Interactions between copper(II) dibrominated salen complex and copolymeric micelles of P-123 and F-127

Metal-salen complexes have been extensively studied for several applications in nanomedicine as chemotherapic agents substituting, for example, cisplatin based compounds. A recently synthesized copper(II) dibrominated salen complex (Cu-salenBr₂) has shown excellent preliminary results against different cell lines; however, its poor water solubility is a major drawback for the use of Cu-salenBr₂ in biological fluids. In order to overcome this limitation, Cu-salenBr₂ was incorporated in biocompatible micellar systems of Pluronics surfactants F-127 and P-123 by the solid dispersion method, aiming at both the increase in the bioavailability of the complex and the development of a (Cu-salenBr₂/copolymer) formulation for intravenous application.
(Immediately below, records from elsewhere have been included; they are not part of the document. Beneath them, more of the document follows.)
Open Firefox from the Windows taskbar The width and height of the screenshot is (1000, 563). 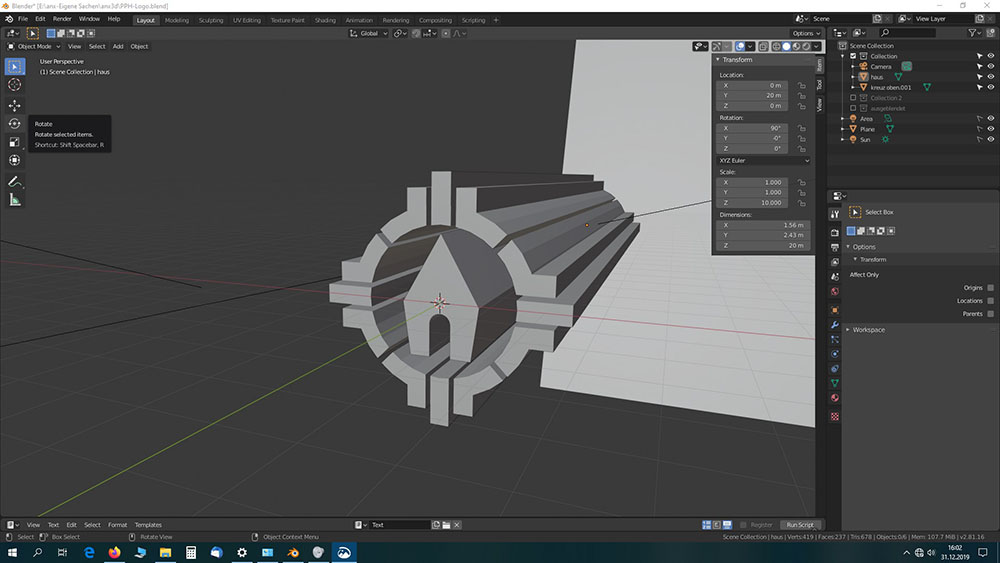(x=113, y=552)
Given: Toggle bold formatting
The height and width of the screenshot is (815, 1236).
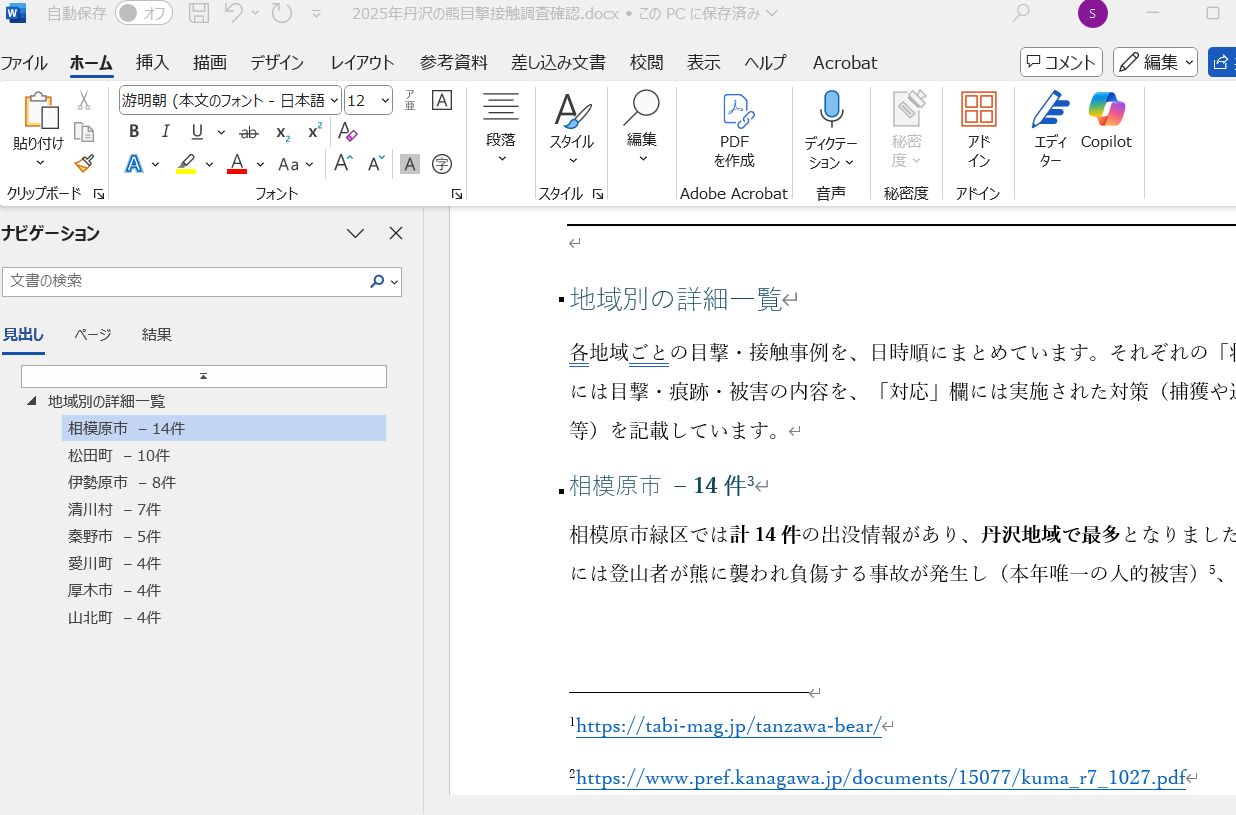Looking at the screenshot, I should click(x=134, y=132).
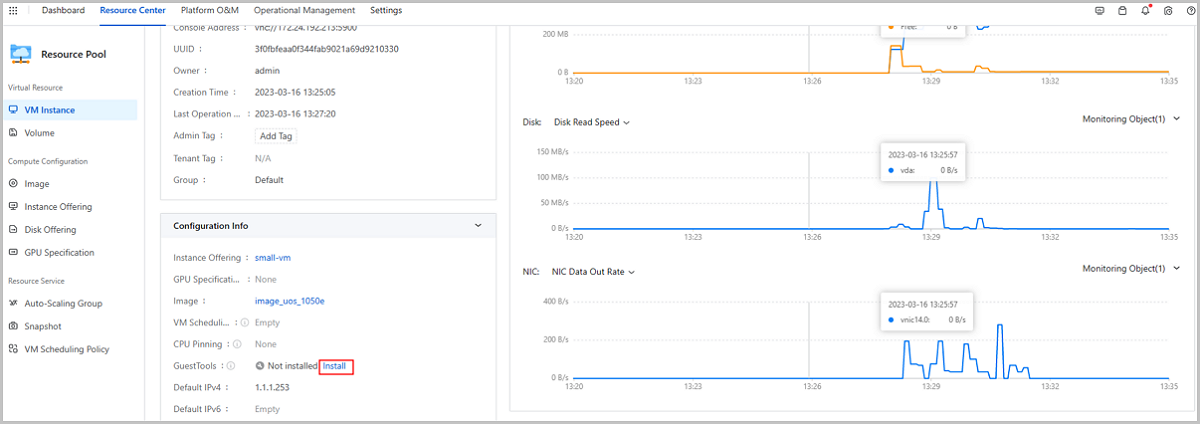Click the Resource Pool cloud icon
This screenshot has width=1200, height=424.
click(x=22, y=54)
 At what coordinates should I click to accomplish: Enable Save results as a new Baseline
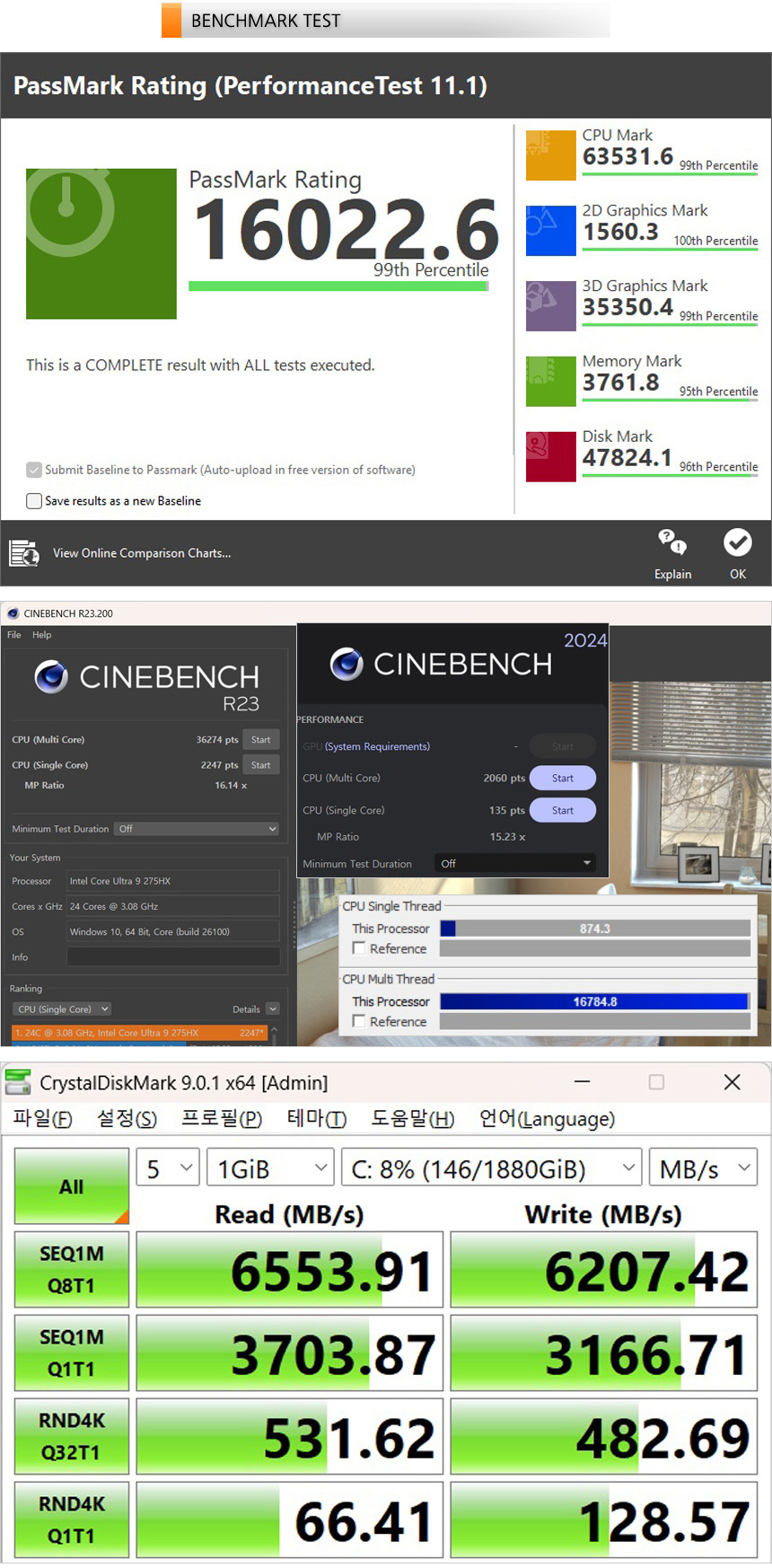tap(34, 501)
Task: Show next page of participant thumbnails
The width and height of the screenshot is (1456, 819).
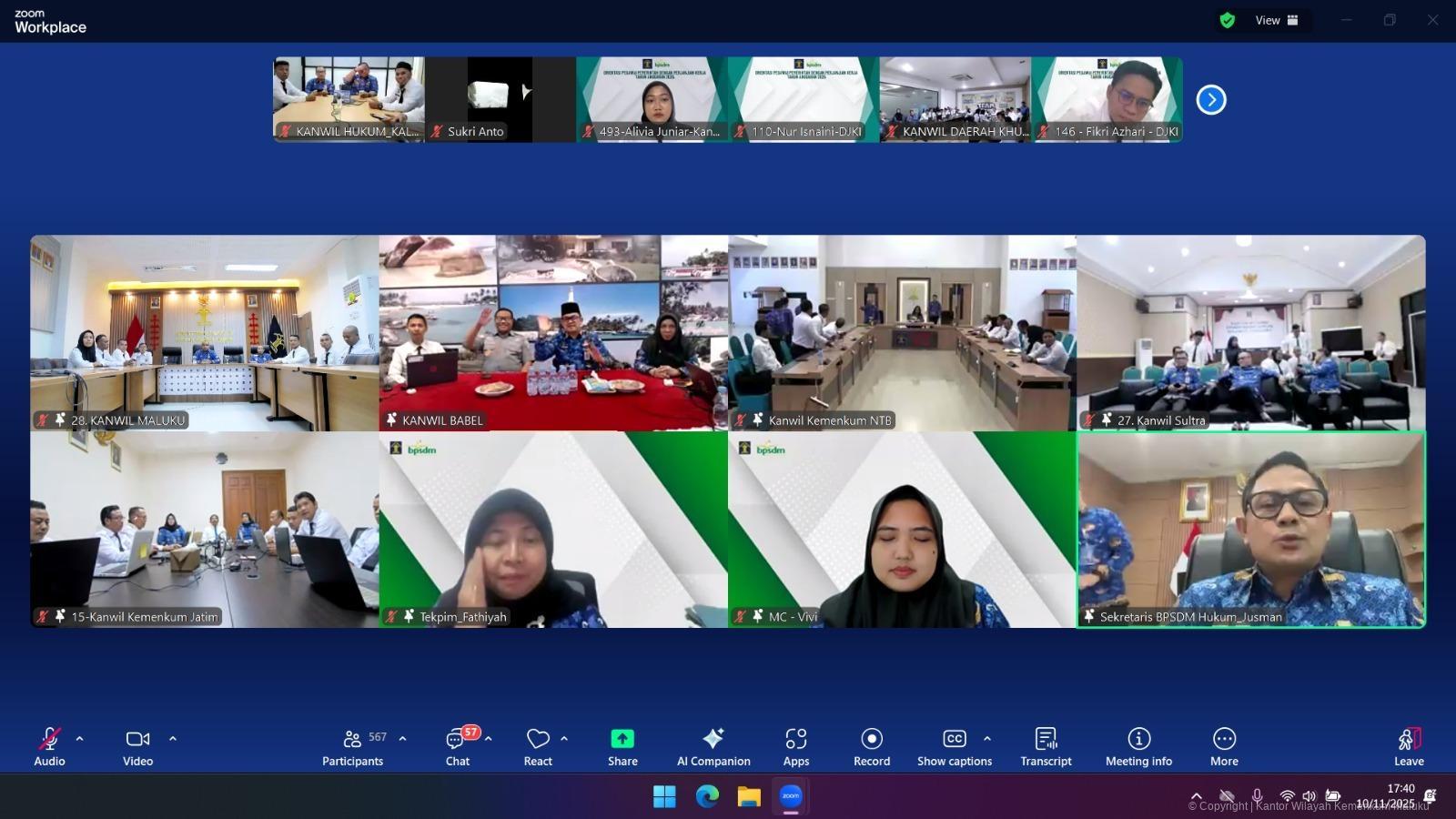Action: tap(1211, 100)
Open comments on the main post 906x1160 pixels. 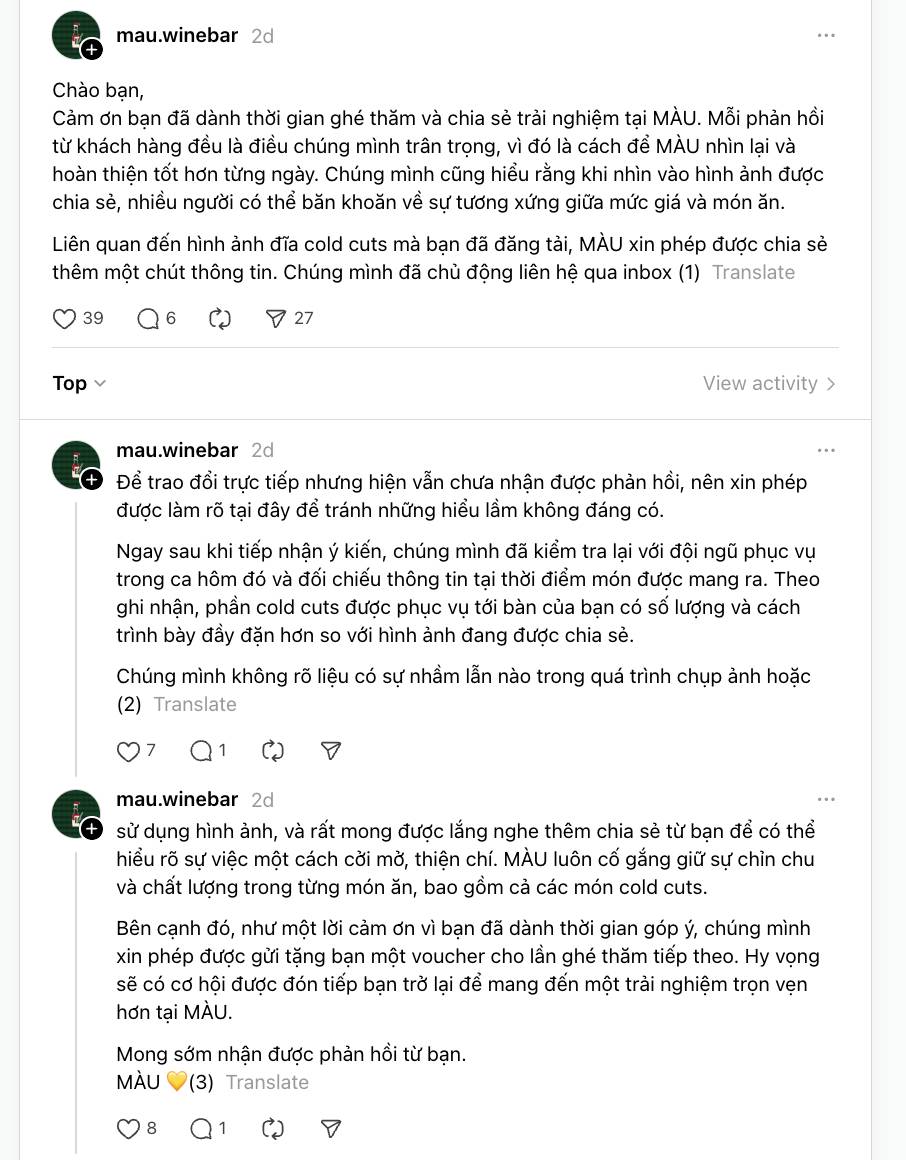[x=148, y=319]
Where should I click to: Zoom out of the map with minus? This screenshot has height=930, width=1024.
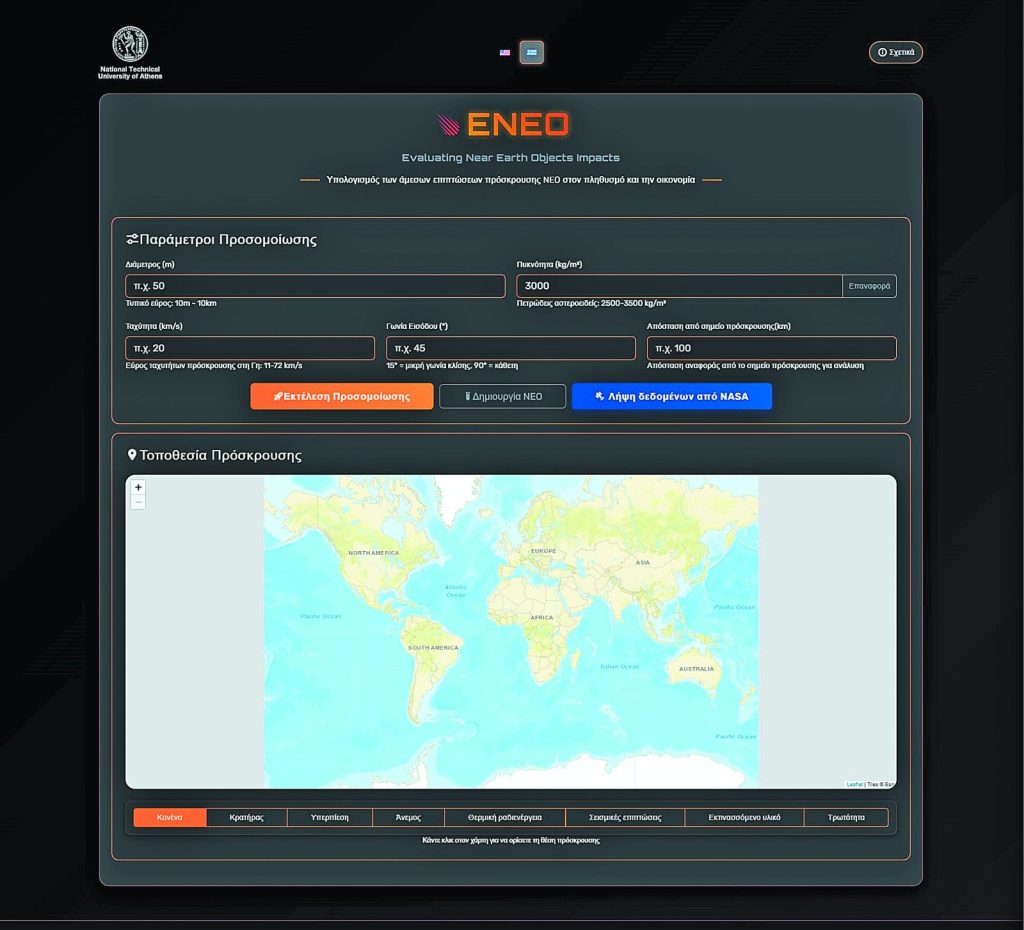point(138,502)
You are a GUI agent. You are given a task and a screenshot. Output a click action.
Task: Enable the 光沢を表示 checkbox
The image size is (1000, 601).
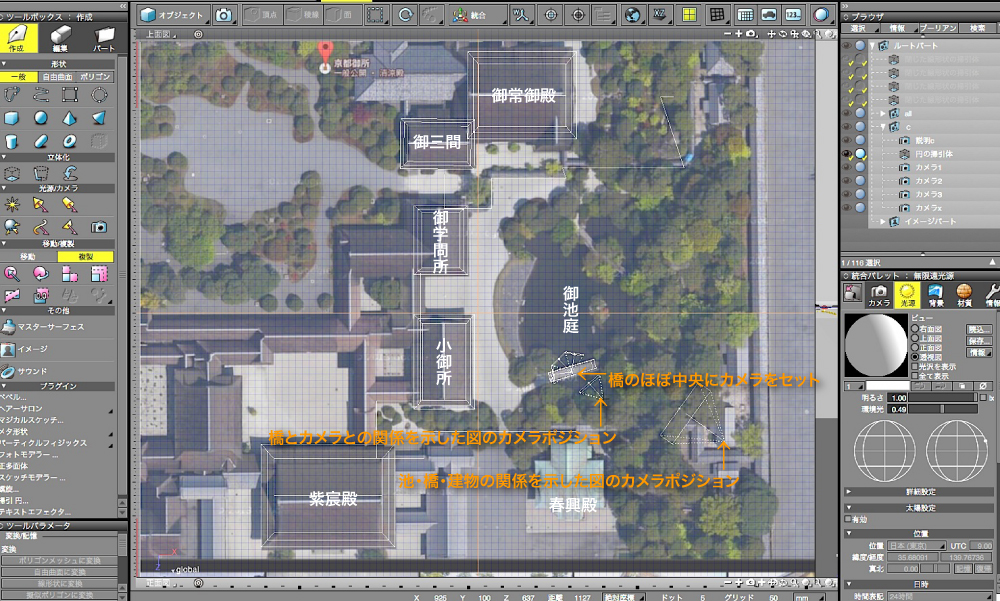click(x=915, y=365)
The Cu-salenBr₂ formulations were characterized by UV–vis and infrared spectroscopies; this has been complemented by studies on the effect of concentration on the self-diffusion coefficients of micelles. The encapsulation efficiency and the thermal and kinetics stability of Pluronic-Cu-salenBr₂ formulations were studied. From these studies, it has been found that P-123-containing formulations are more stable and, consequently, they were chosen for cytotoxicity studies. The cytotoxicity of Cu-salenBr₂ against fibroblast-like kidney cells (COS-7) and BALB/c mice spleen cells was evaluated, either alone or incorporated in P-123. No significant cytotoxicity was observed for Cu-salenBr_2, per se, dissolved in the culture medium, however, Cu-salenBr₂ solubilized in DMSO/DMEM and Cu-salenBr₂/P-123 formulation showed a concentration dependent toxic effect on both COS-7 cell line and mouse spleen cells. The IC₅₀ values obtained for the Cu-salenBr₂/P-123 formulation were 0.41 and 1.6 μmolL⁻¹ for spleen and COS-7 cells, respectively.